--- Text excerpt ---

Now all roads lead to France and heavy is the tread
Of the living; but the dead returning lightly dance.
Edward Thomas, Roads

Tuesday, May 30, 2017

After the Ruins
Reviewed by Ron Drees

After the Ruins: Restoring the Countryside of Northern France 
After the Great War

by Hugh Clout
University of Exeter Press, 1996

Imagine the countryside of a major nation that produced some of the finest crops known to Europe. Now imagine this same land going through three wars. In the first, millions of men did everything possible for four and a quarter years to destroy the land, using bombs, artillery, the digging of trenches, killing hundreds of thousands, unleashing poisonous gas, destroying drainage and topsoil, leaving the debris of human bodies and millions of horses and millions of tons of explosives and barb wire to forever threaten those who would approach too close.

The second war was of 12 years where tens of thousands tried to undo what the millions had done. They fought with legislation, bureaucratic inertia, maps, paper, court orders, shovels, tractors, shortages of labor, building materials, and petrol, a surplus of stubbornness, and the love of what they once had. Experts claimed that they knew how to make things better, while the indigenous knew that what they once had was the best. Others would lie, cheat, swindle, and leave them with nothing but more frustration.

---

**Problem**
In the book review above, how many years did the second war last? The items that follow come from a separate source and are unrelated to the book review.

--- Dataset extract ---

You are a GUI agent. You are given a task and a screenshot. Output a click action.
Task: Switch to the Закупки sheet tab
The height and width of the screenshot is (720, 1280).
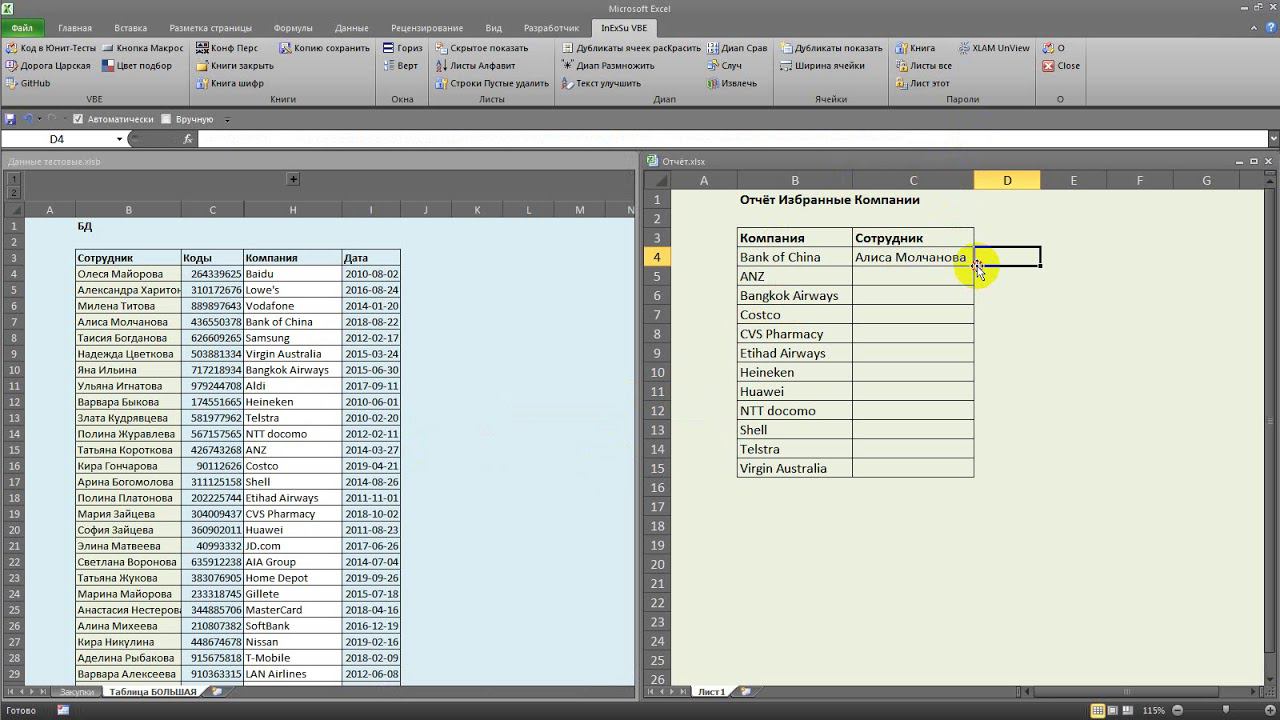(77, 691)
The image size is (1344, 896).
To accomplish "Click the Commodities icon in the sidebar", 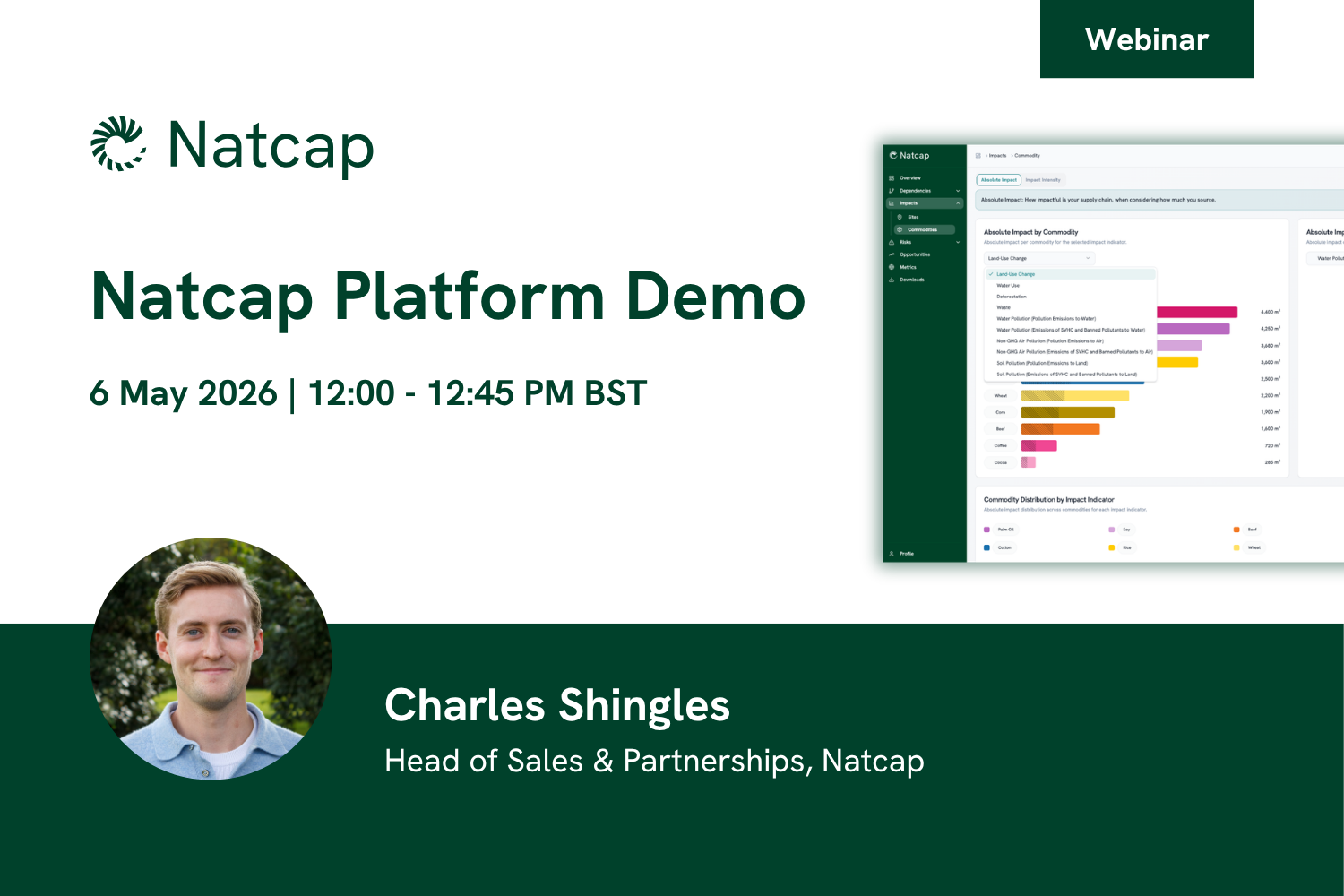I will [900, 229].
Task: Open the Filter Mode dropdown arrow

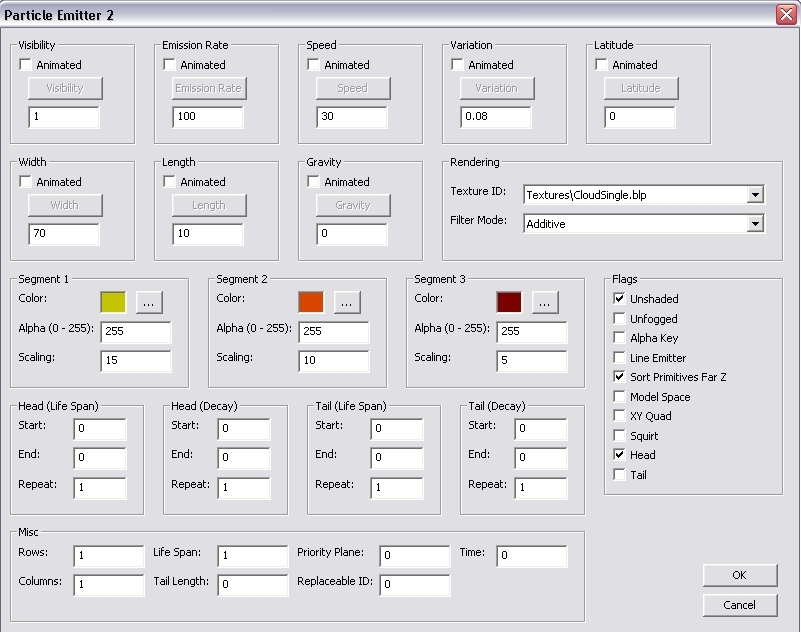Action: 755,224
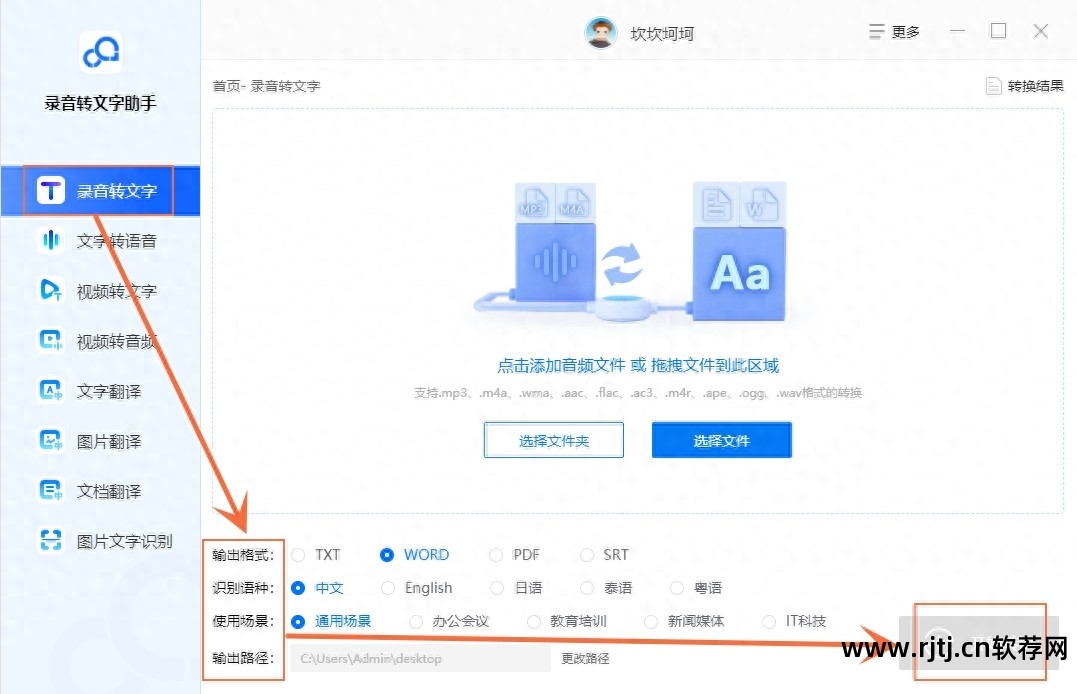The height and width of the screenshot is (694, 1077).
Task: Click the 选择文件 button
Action: 721,439
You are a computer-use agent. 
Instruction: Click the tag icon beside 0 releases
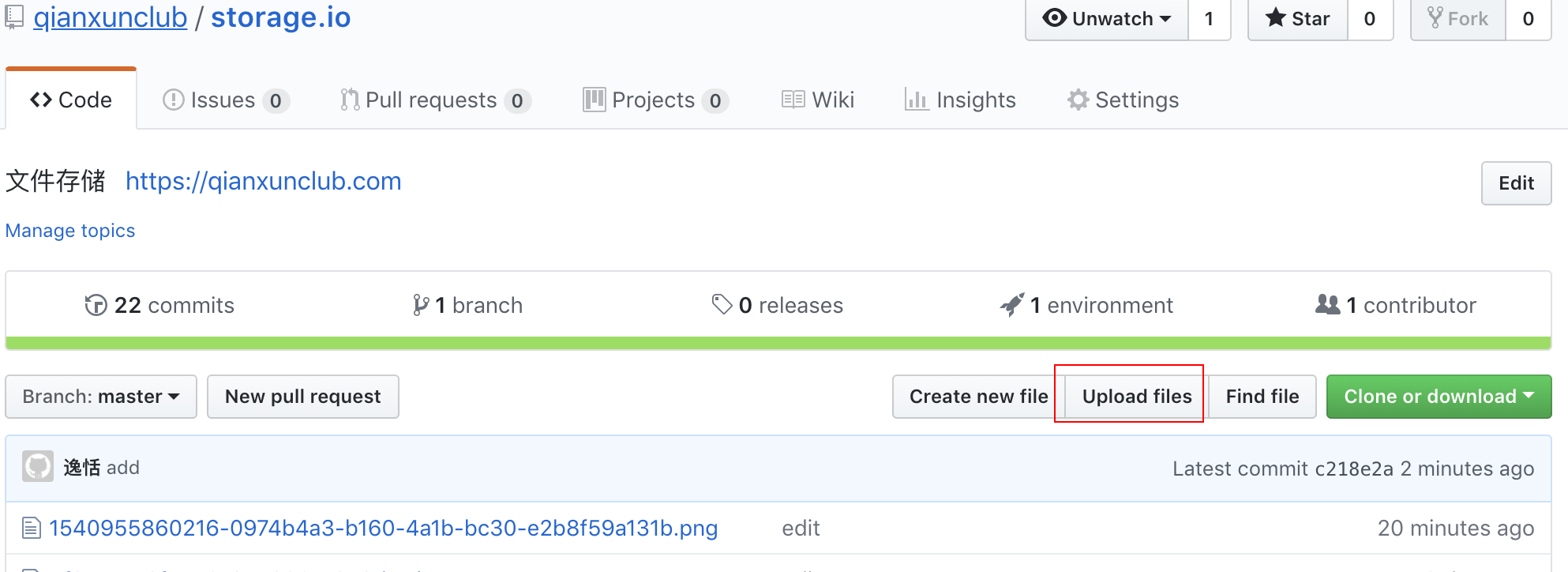coord(722,304)
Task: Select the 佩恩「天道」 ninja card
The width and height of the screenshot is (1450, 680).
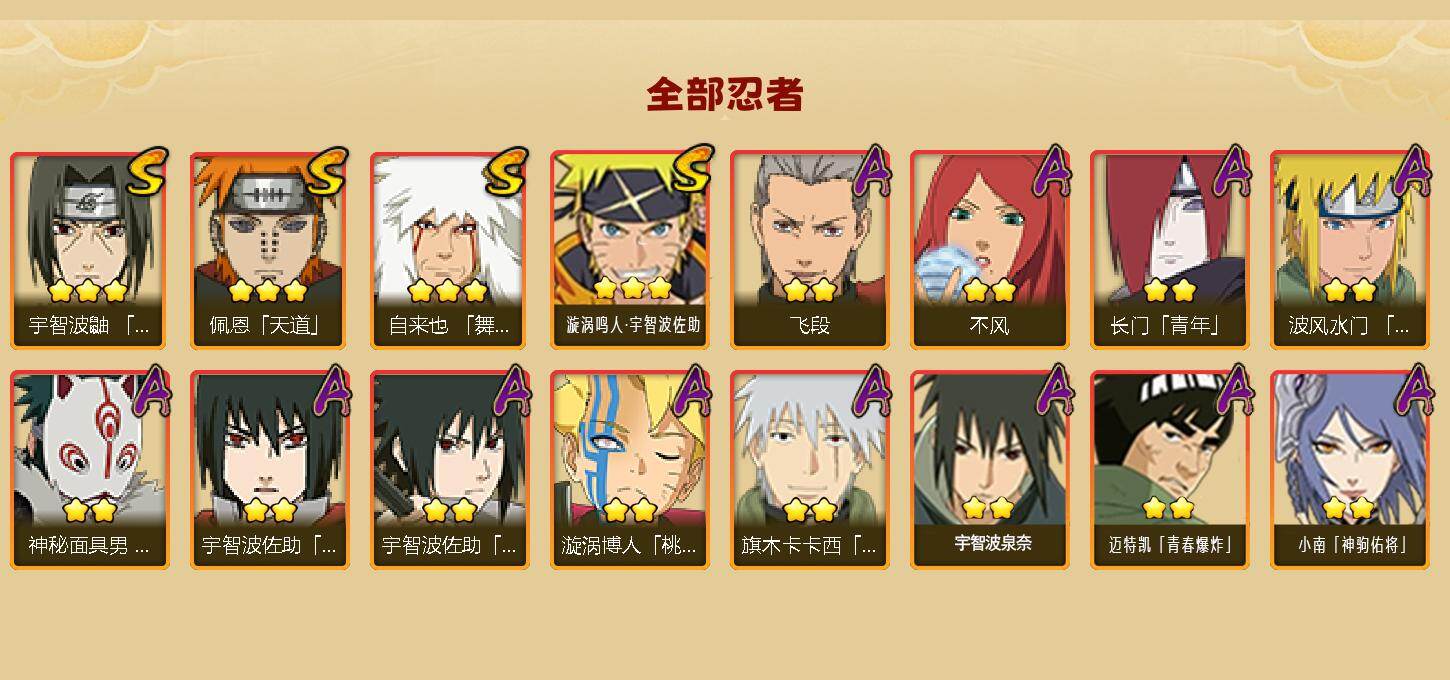Action: tap(269, 250)
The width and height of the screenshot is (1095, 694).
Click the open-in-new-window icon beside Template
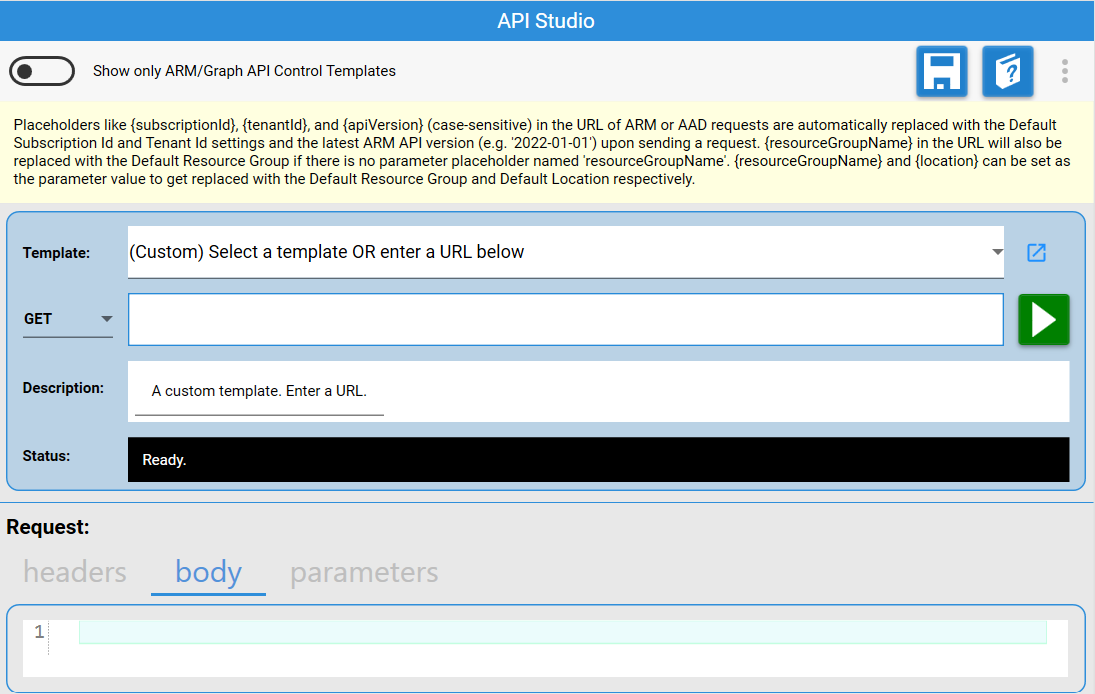pyautogui.click(x=1036, y=253)
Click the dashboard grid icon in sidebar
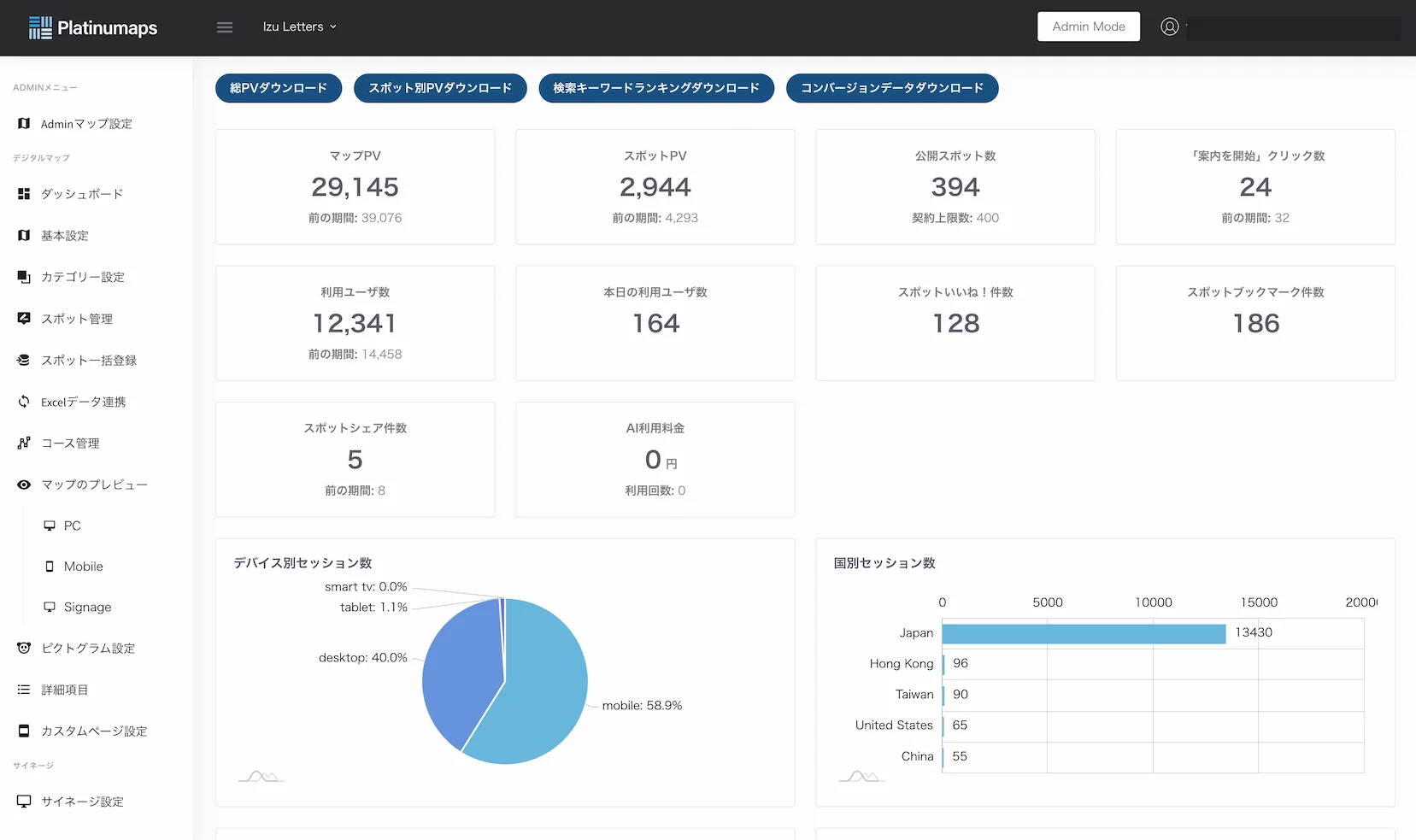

---

**Response to this task**
12 years